Pronti i codici tributo per le somme richieste dopo i controlli automatizzati delle dichiarazioni
Per consentire il versamento, con le modalità di cui all’art. 17 del DLgs. 9 luglio 1997, n. 241, delle somme dovute a seguito delle comunicazioni inviate ai sensi dell’art. 36-bis del DPR 600/73, l’Agenzia delle Entrate, con la risoluzione n. 9 di ieri, ha istituito i codici tributo da “987F” a “999F” e da “901G” a “929G”.
I codici sono riportati in formato tabellare e per agevolare i contribuenti a individuare l’esatta codifica, in corrispondenza dei codici tributo di nuova istituzione (prima colonna), è riportato il codice tributo già istituito (seconda colonna), utilizzato per il versamento spontaneo.

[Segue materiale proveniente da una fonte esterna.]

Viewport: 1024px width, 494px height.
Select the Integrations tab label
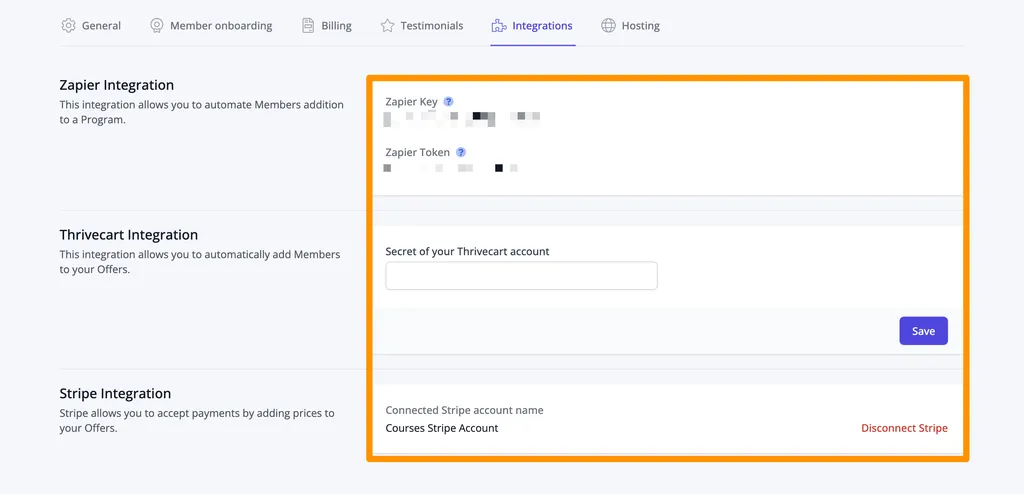pyautogui.click(x=542, y=26)
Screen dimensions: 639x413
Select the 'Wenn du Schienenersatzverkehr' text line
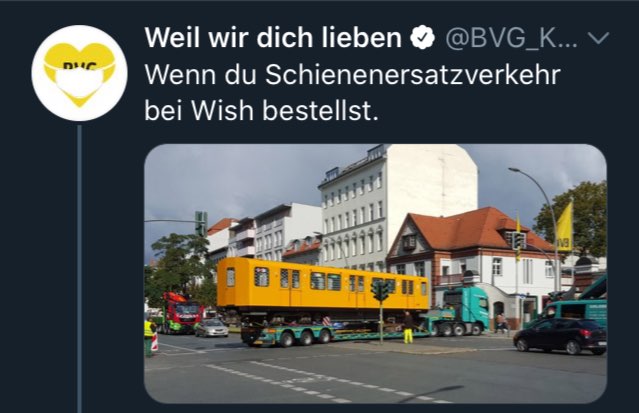coord(353,74)
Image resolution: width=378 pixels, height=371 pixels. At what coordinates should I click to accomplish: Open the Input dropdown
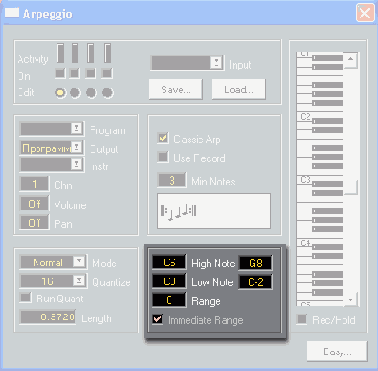pyautogui.click(x=216, y=62)
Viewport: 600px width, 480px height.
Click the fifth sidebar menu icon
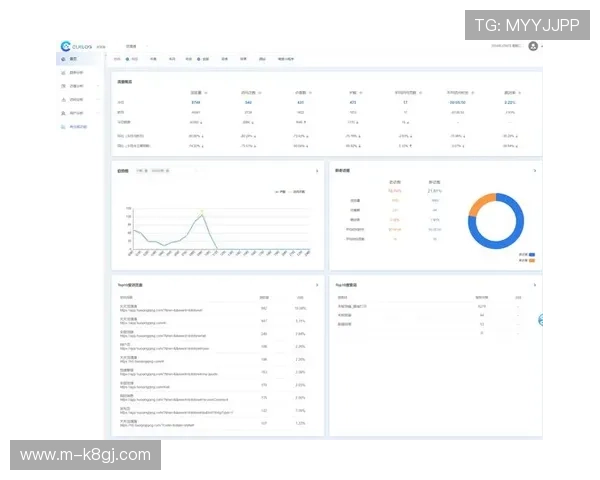(x=62, y=114)

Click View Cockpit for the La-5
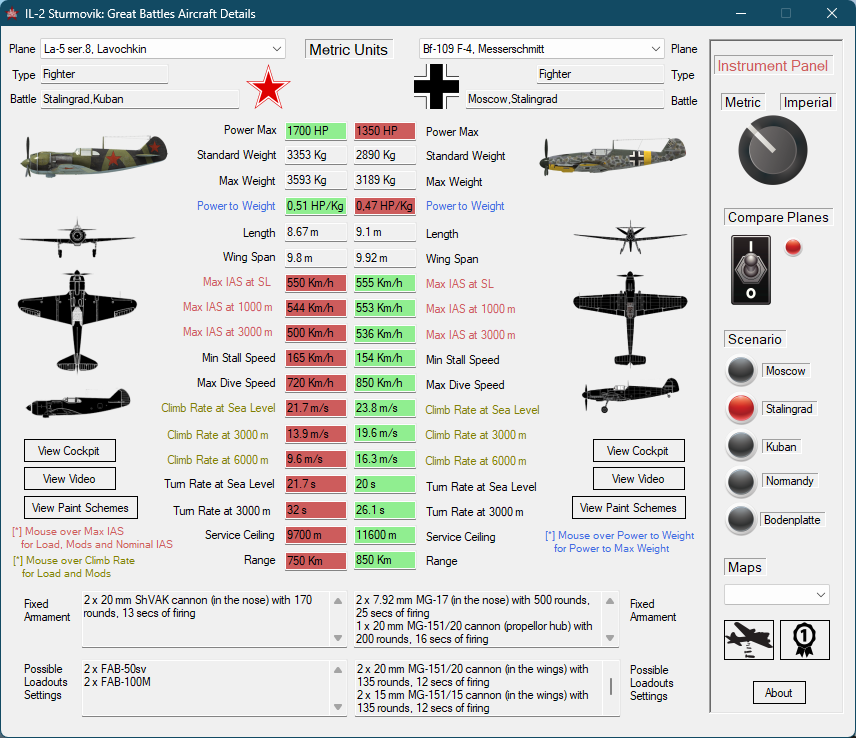(x=69, y=451)
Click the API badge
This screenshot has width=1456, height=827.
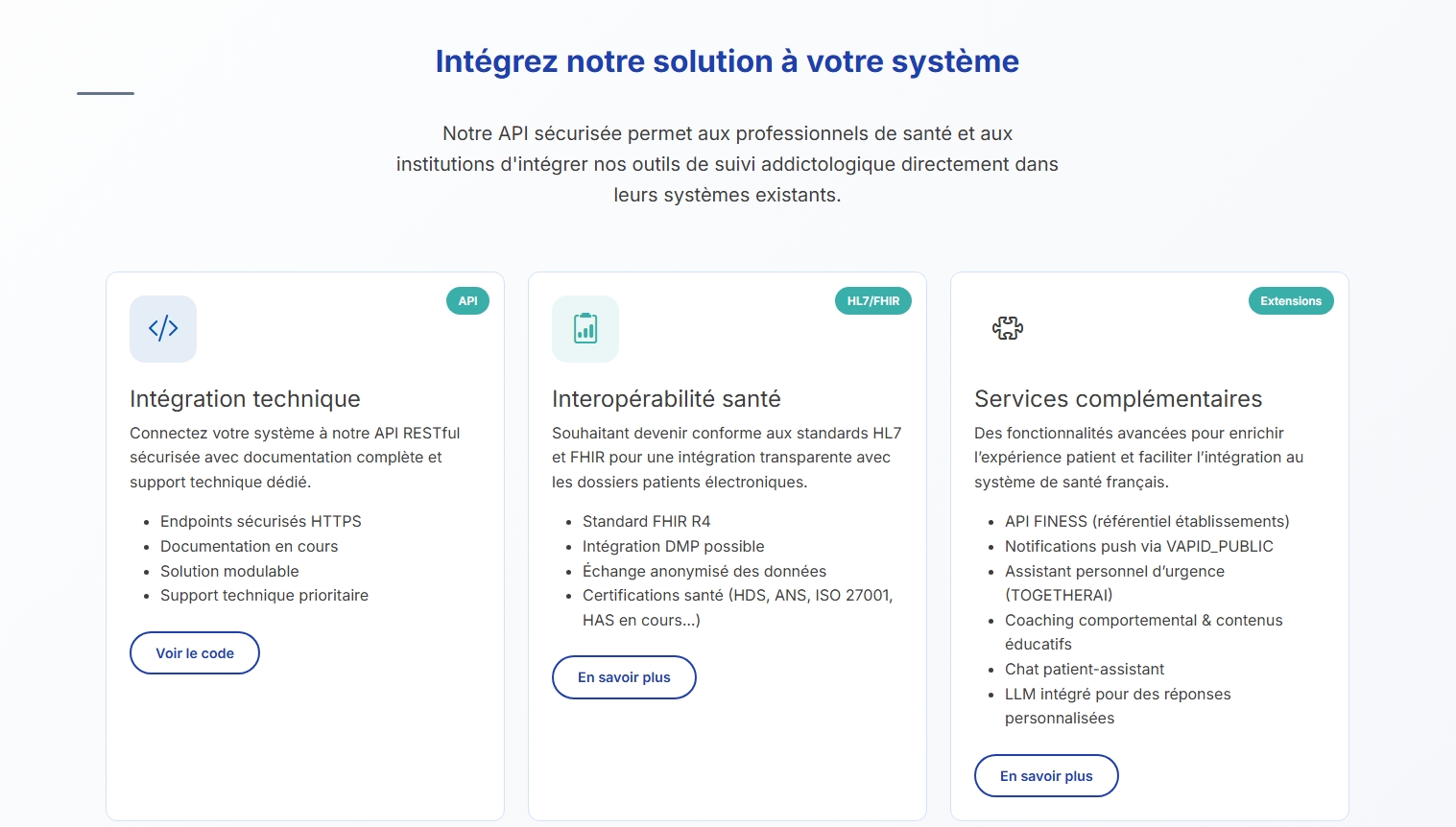[467, 301]
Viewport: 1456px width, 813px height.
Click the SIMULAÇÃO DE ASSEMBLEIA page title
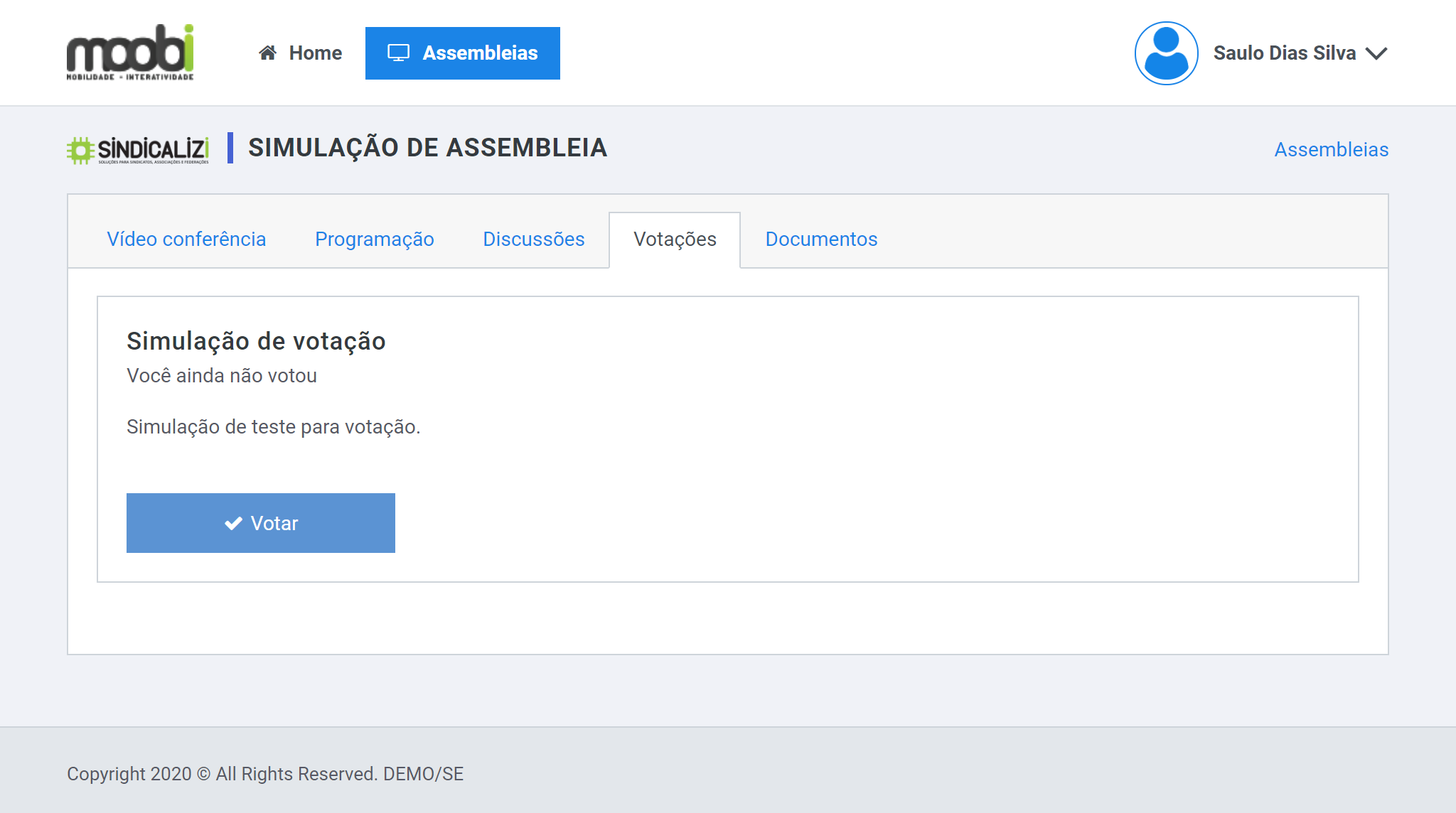(427, 148)
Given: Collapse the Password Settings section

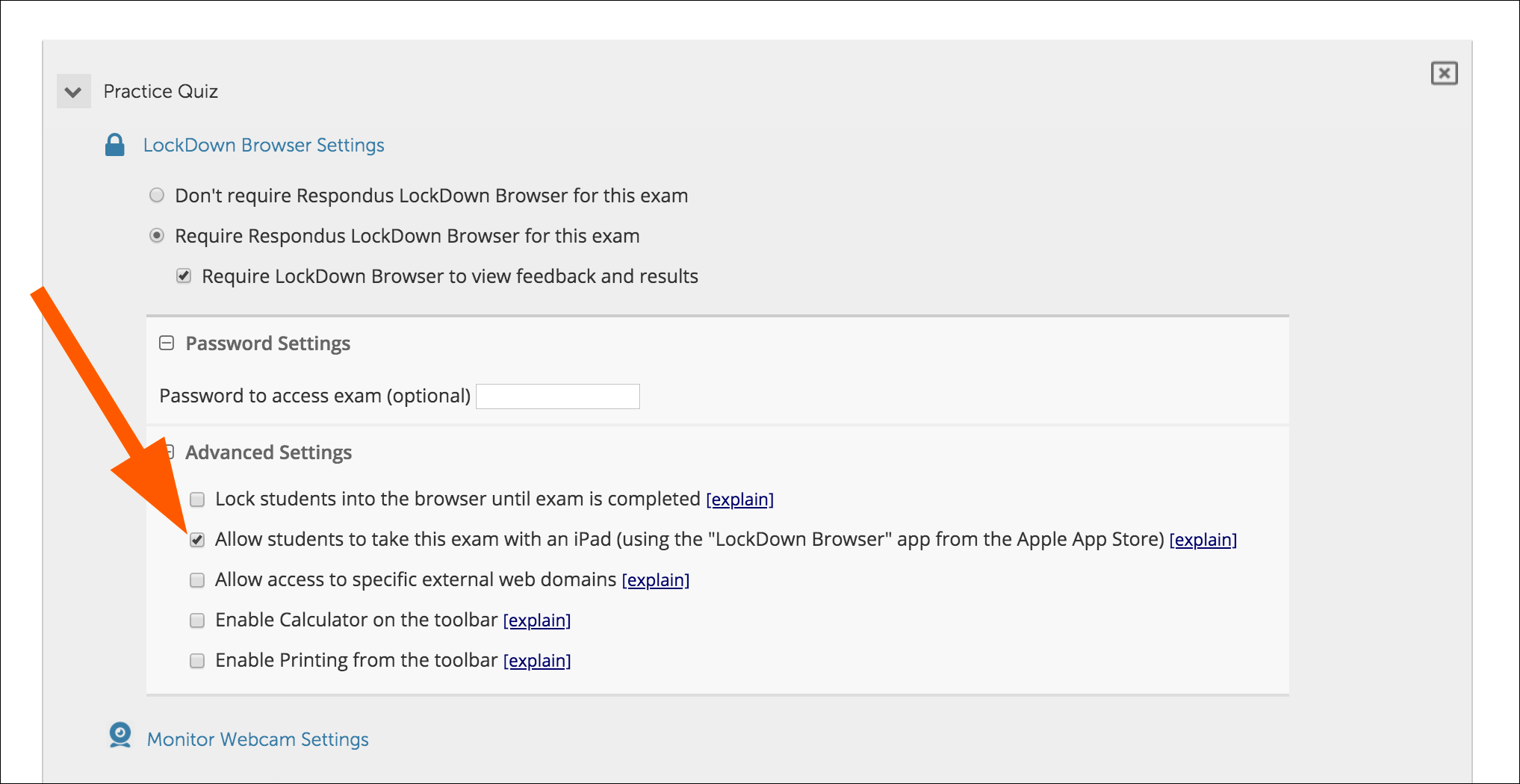Looking at the screenshot, I should [167, 343].
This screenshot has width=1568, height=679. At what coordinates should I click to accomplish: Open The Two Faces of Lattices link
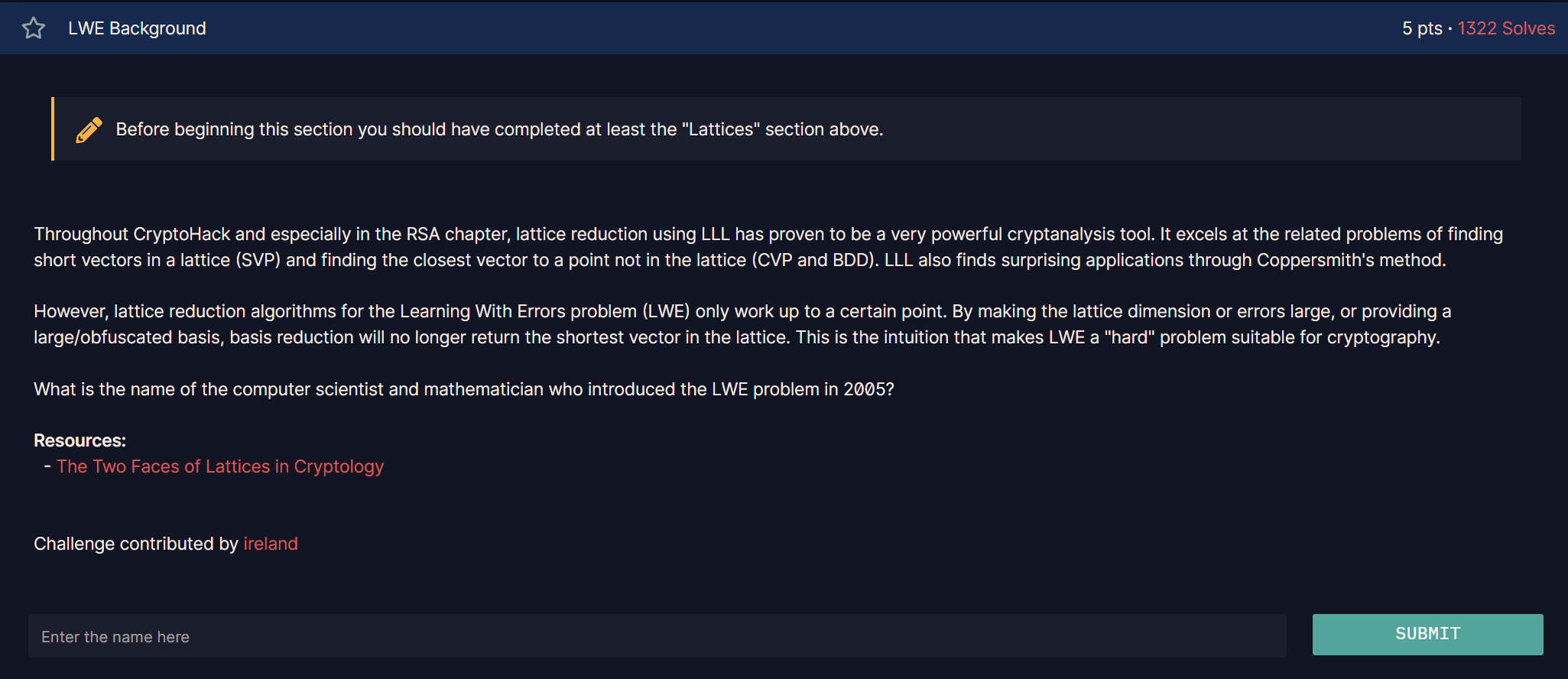220,466
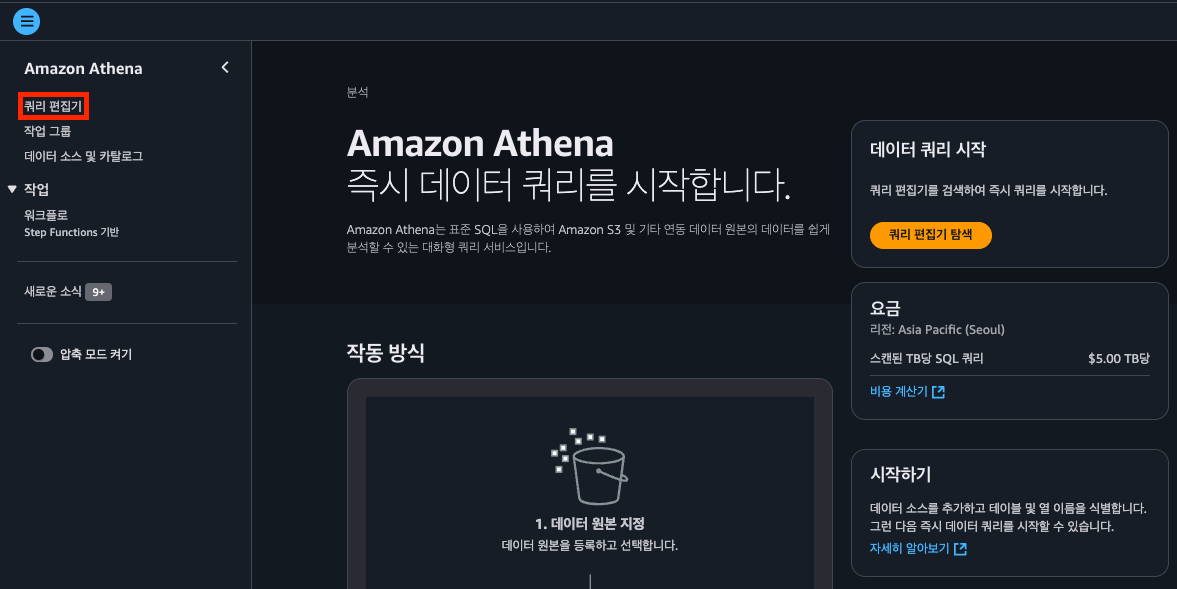Go to 작업 그룹 in the sidebar
The image size is (1177, 589).
click(47, 131)
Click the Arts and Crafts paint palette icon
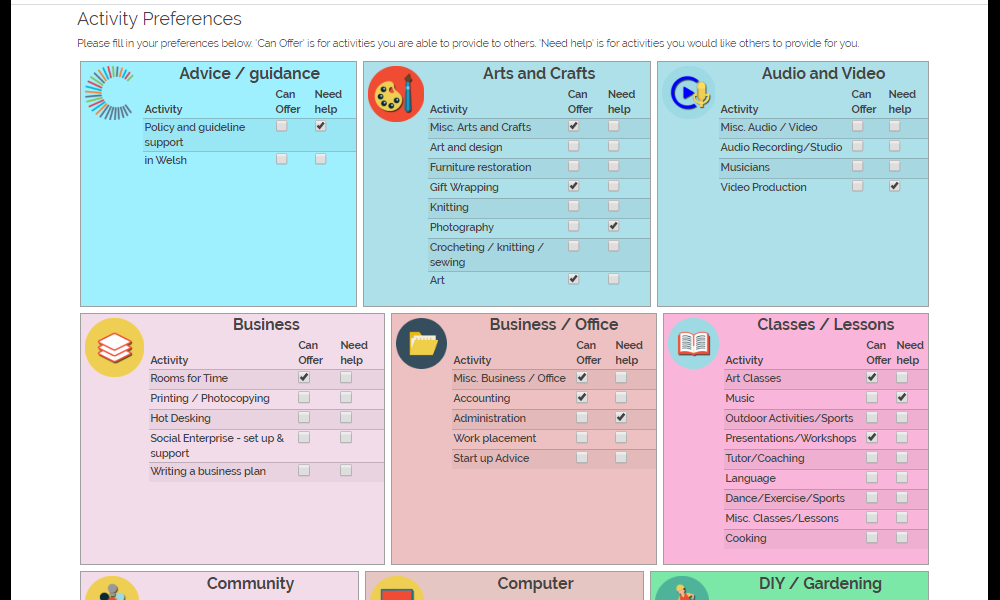Screen dimensions: 1000x600 [x=395, y=94]
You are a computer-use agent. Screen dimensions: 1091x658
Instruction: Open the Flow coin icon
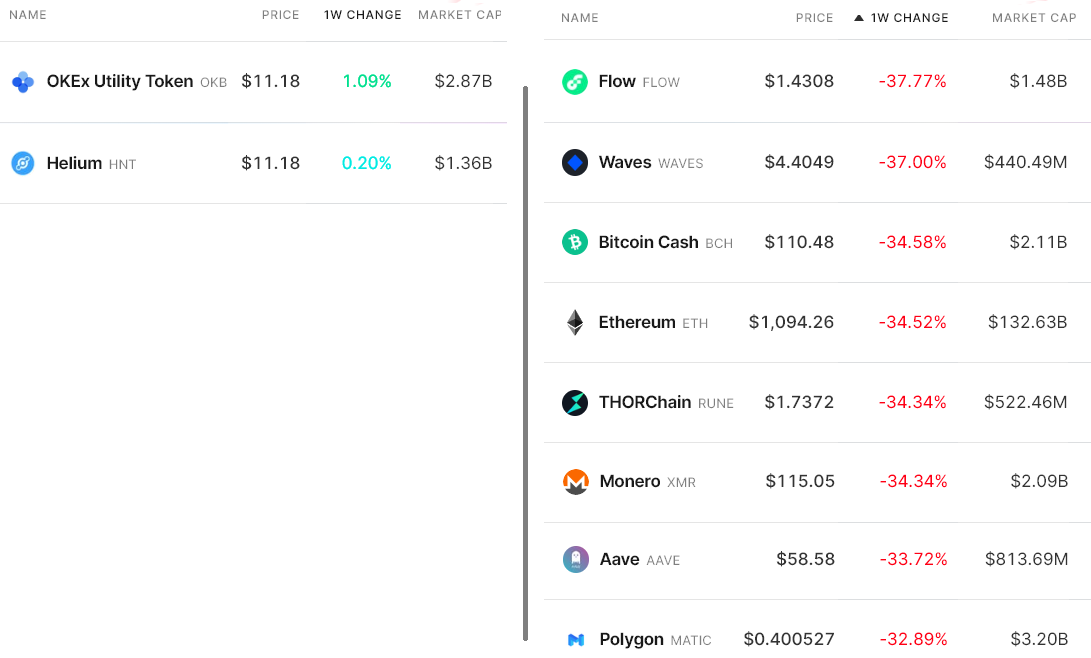[575, 82]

I codici istituiti ieri vanno usati se il contribuente, destinatario della comunicazione inviata ai sensi dell’art. 36-bis del DPR 600/73, non intenda versare l’importo complessivamente richiesto, riportato nel modello di pagamento F24 precompilato allegato alla comunicazione, ma ne intenda versare solo una quota.
In tal caso, spiega l’Agenzia delle Entrate, deve essere predisposto un modello F24 nel quale i codici istituiti sono esposti nella sezione “Erario”, esclusivamente in corrispondenza delle somme indicate nella colonna “importi a debito versati”, riportando anche, nei campi specificamente denominati, il codice atto e l’anno di riferimento (nel formato “AAAA”) reperibili all’interno della stessa comunicazione.